Where "Capote" was based on Gerald Clarke's biography, "Infamous" is based on George Plimpton's; and different eyes see different things. The time frame is the same, covering the five years from Capote's spotting the story in The New York Times and deciding to cover it for The New Yorker, up through the executions of Perry Smith and Dick Hickock, the murderers. But much is different here; Plimpton and writer-director Douglas McGrath show us a Capote in more particularized moments of his New York life: his gossipy lunches with his retinue of rich ladies like Babe Paley (Sigourney Weaver), Slim Keith (Hope Davis) and Marella Agnelli (Isabella Rossellini), who all speak to the camera at a later time about Truman.

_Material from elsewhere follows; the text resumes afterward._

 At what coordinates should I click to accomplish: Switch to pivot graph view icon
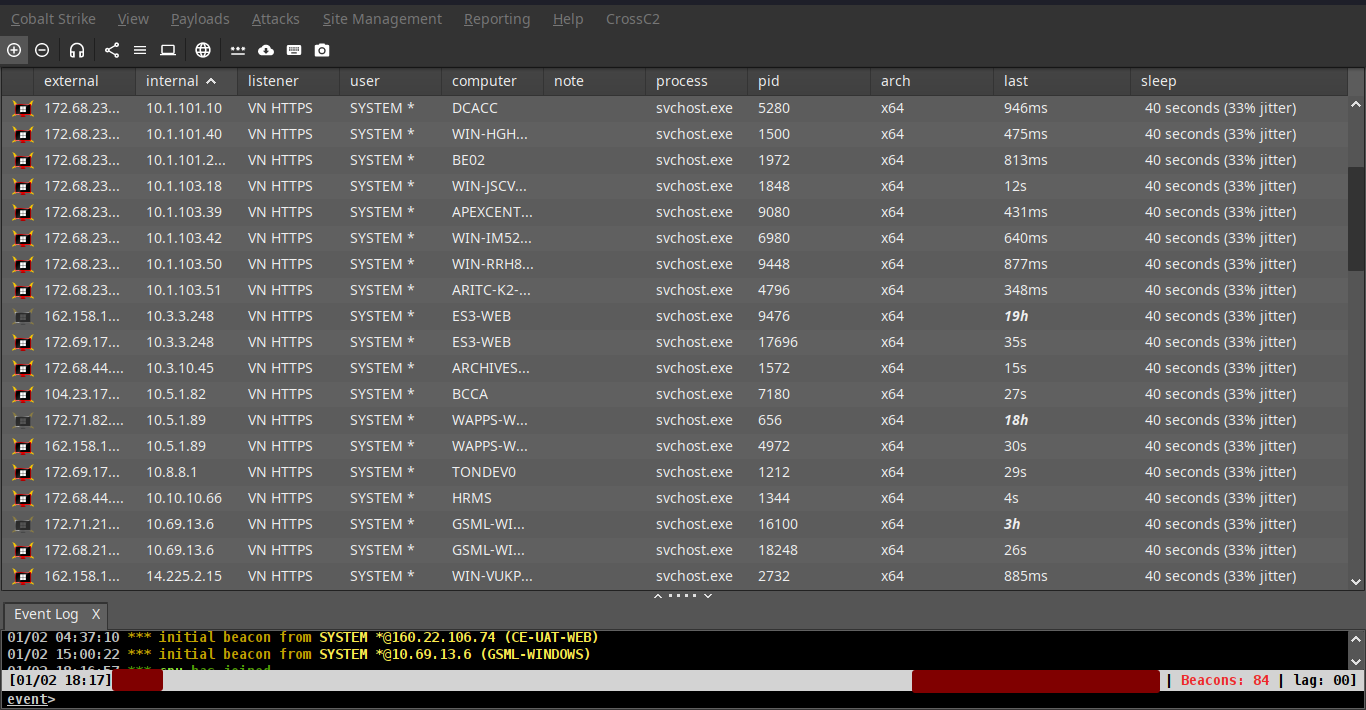pos(112,50)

There's also Capote's partner Jack Dunphy (John Benjamin Hickey), shy, resentful yet accepting; and Bennett Cerf, his publisher (Peter Bogdanovich). In many ways "Infamous" paints the story with a broader canvas than did "Capote," but at the same time it takes advantage of specific moments, like Truman trading gossip with his ladies, telling tales out of school, loving his life as the center of the group.
And this Capote is different from Hoffman's. Played by Toby Jones - small (as Capote was), with that notoriously high, lisping voice, flamboyant outfits and mincing walk - he is mistaken for a woman when he arrives in Kansas, yet is unfazed by it. I think Mr. Jones has given us as believable and fascinating a character as did Mr. Hoffman, but this film is in some ways much harder, more frightening even, than that was. Accompanied by his childhood friend Nelle Harper Lee, who was about to publish her own blockbuster "To Kill A Mockingbird" (I had thought no one could equal Catherine Keener's performance as Nelle Harper Lee in "Capote," but here Sandra Bullock gives the best performance of her career in the same role), the two form a delicately balanced pair who succeed in opening their middle-American hosts to a New York sensibility. There is a marvelous sequence when Capote, telling them stories about Humphrey Bogart and Jennifer Jones, recalls having beaten Bogart at arm wrestling - and then doing the same to the Kansans.

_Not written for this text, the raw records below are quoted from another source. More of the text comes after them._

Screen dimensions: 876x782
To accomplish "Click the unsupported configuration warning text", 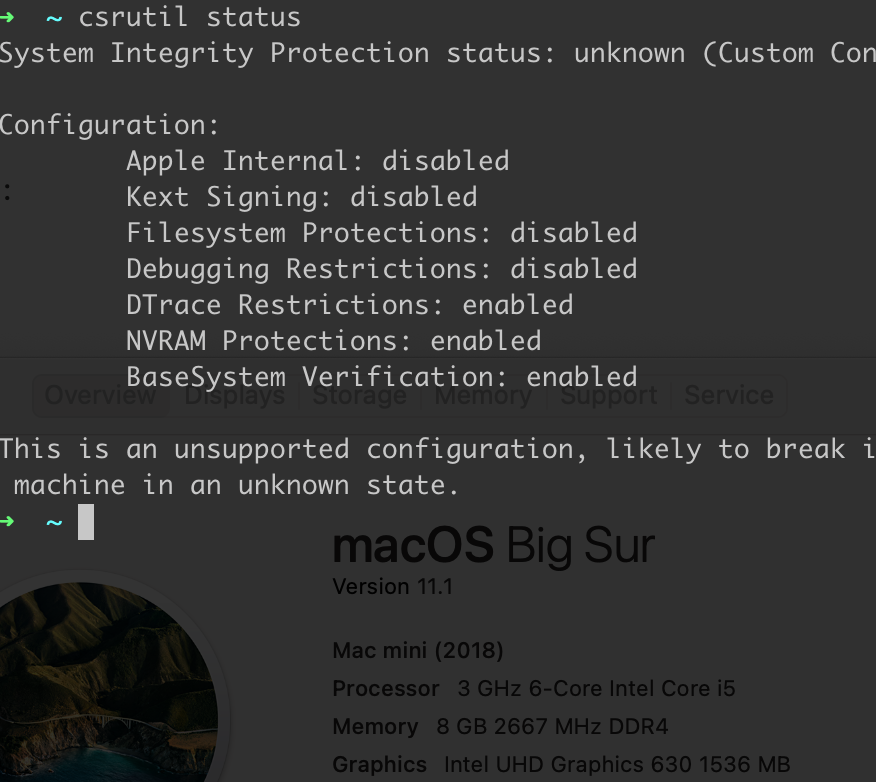I will (400, 449).
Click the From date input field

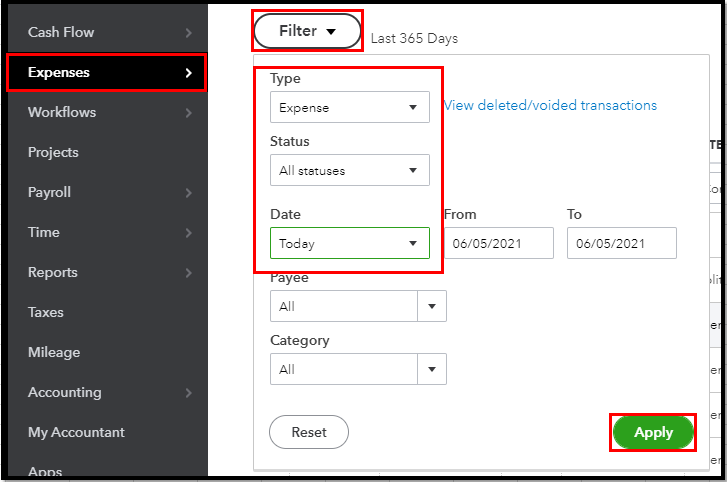point(498,243)
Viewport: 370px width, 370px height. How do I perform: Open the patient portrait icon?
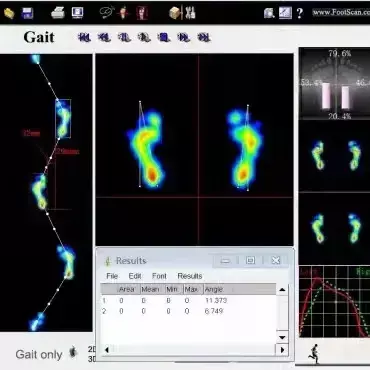pyautogui.click(x=142, y=13)
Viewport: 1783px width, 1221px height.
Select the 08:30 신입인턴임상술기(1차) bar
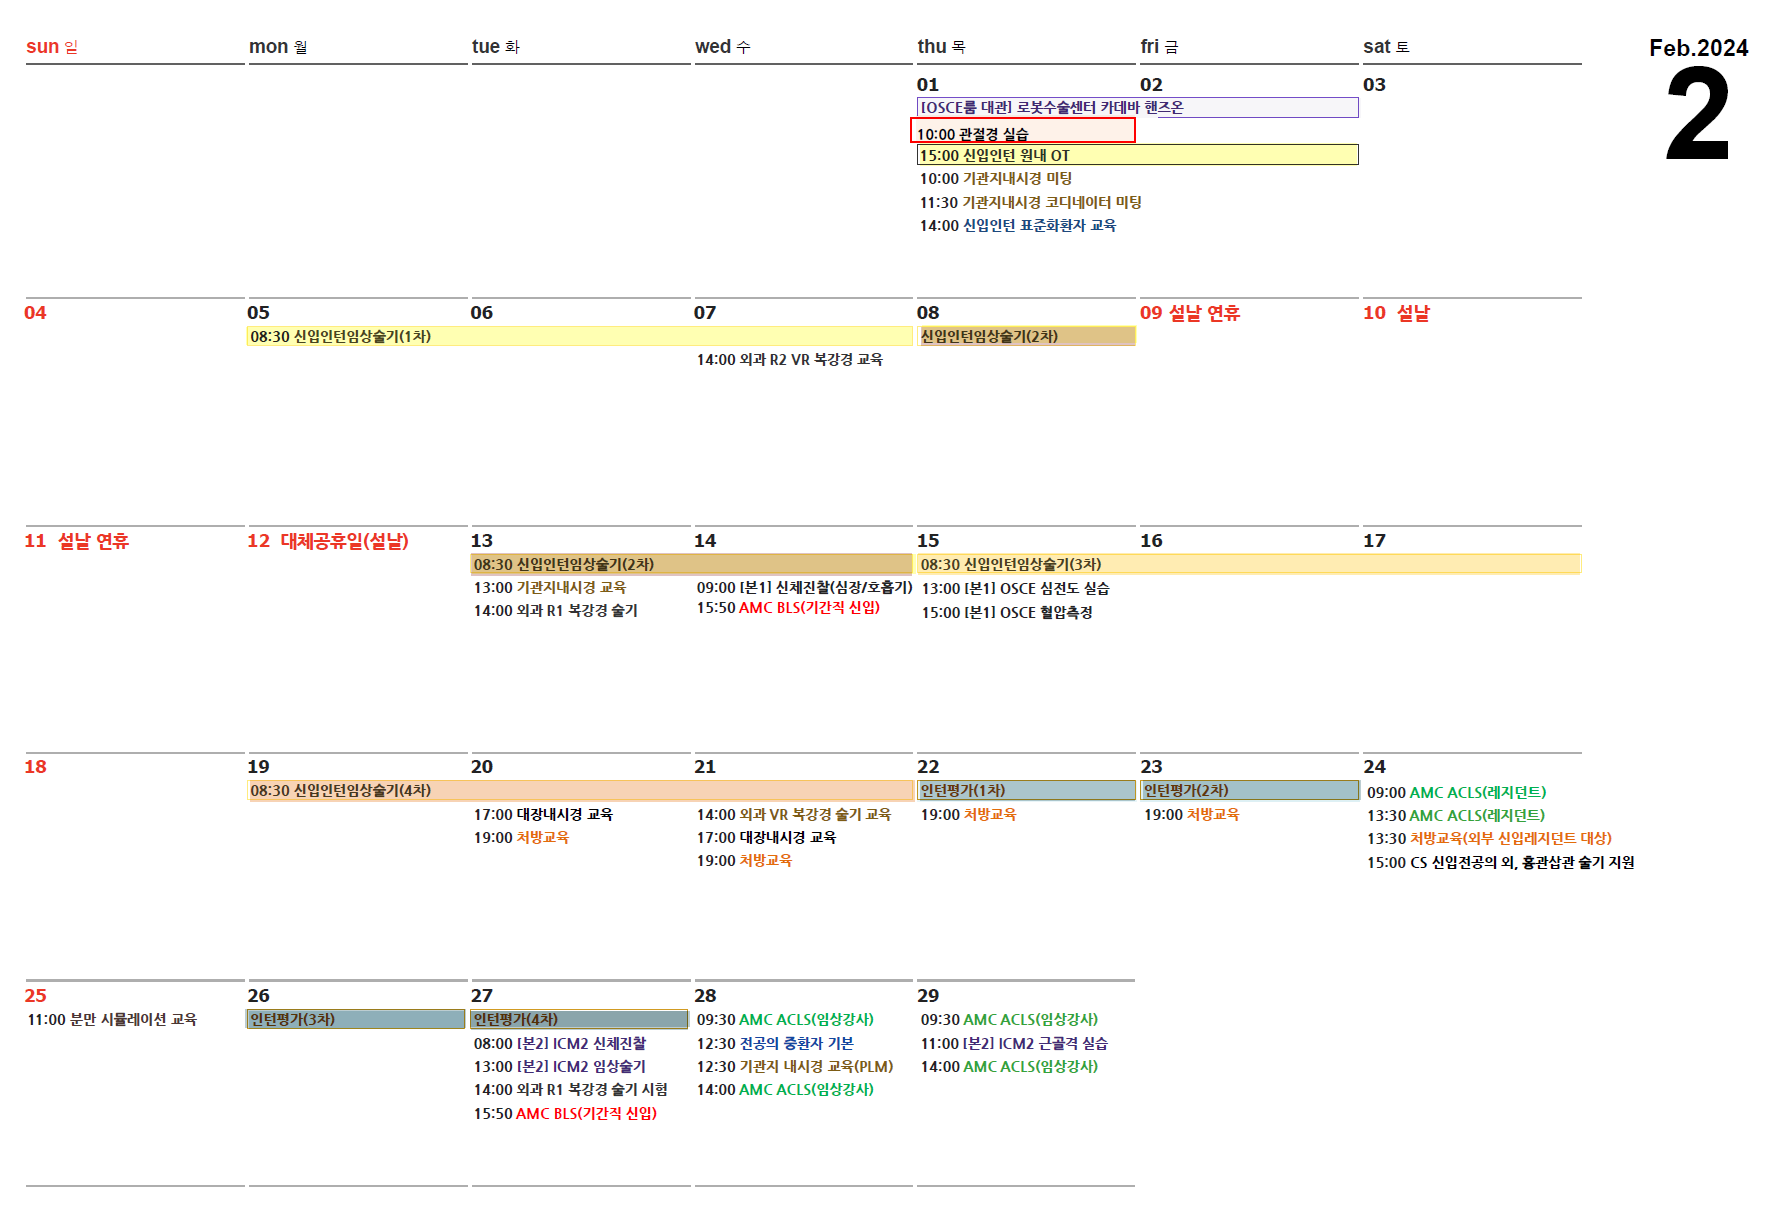579,337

One major difference between the films is the characterization of Perry Smith; where in the first film he was a sad, talented, almost victimized man who became dependent on Capote for any hope of avoiding the gallows, who kept the secret of exactly what happened on the night of the murders, yet could at the end be manipulated into revealing it all, here, as played by Daniel Craig (yes, the new James Bond), he is a predator who sees Truman as prey, something that Capote finds himself attracted to. Smith is like a predatory crow or raven, sharp-featured, always looking for a victim. From the beginning Smith admits his role, and we even see in flashback some of what happened. The film doesn't shy away from that, nor from witnessing the deaths of Hickock and Smith, which have the added resonance of knowing that Truman has fallen for Perry.
There's a fascinating moment as the film opens; Capote and Slim Keith are at a nightclub in New York, listening to a singer (Gwyneth Paltrow) do "What Is This Thing Called Love." In the middle of the song she falters, stops, slowly gathers herself emotionally, comes back to the song. Is it part of the performance? Is it a real breakdown? As we watch it, we also watch Truman, fascinated, as he also wonders and thinks it through. It's one of the moments that make this film stand out so well.
"Infamous" is not perfect, though its faults are small; mostly they lie in some lines of the script, lines that don't quite ring true as conversation, lines that give the actors a bit of trouble to say convincingly. They are elevated in a literary sense and don't sit easily on the tongue; it would have helped to make them more colloquial. But that's nit-picking; the film is thoughtful, powerful and fascinating from beginning to end.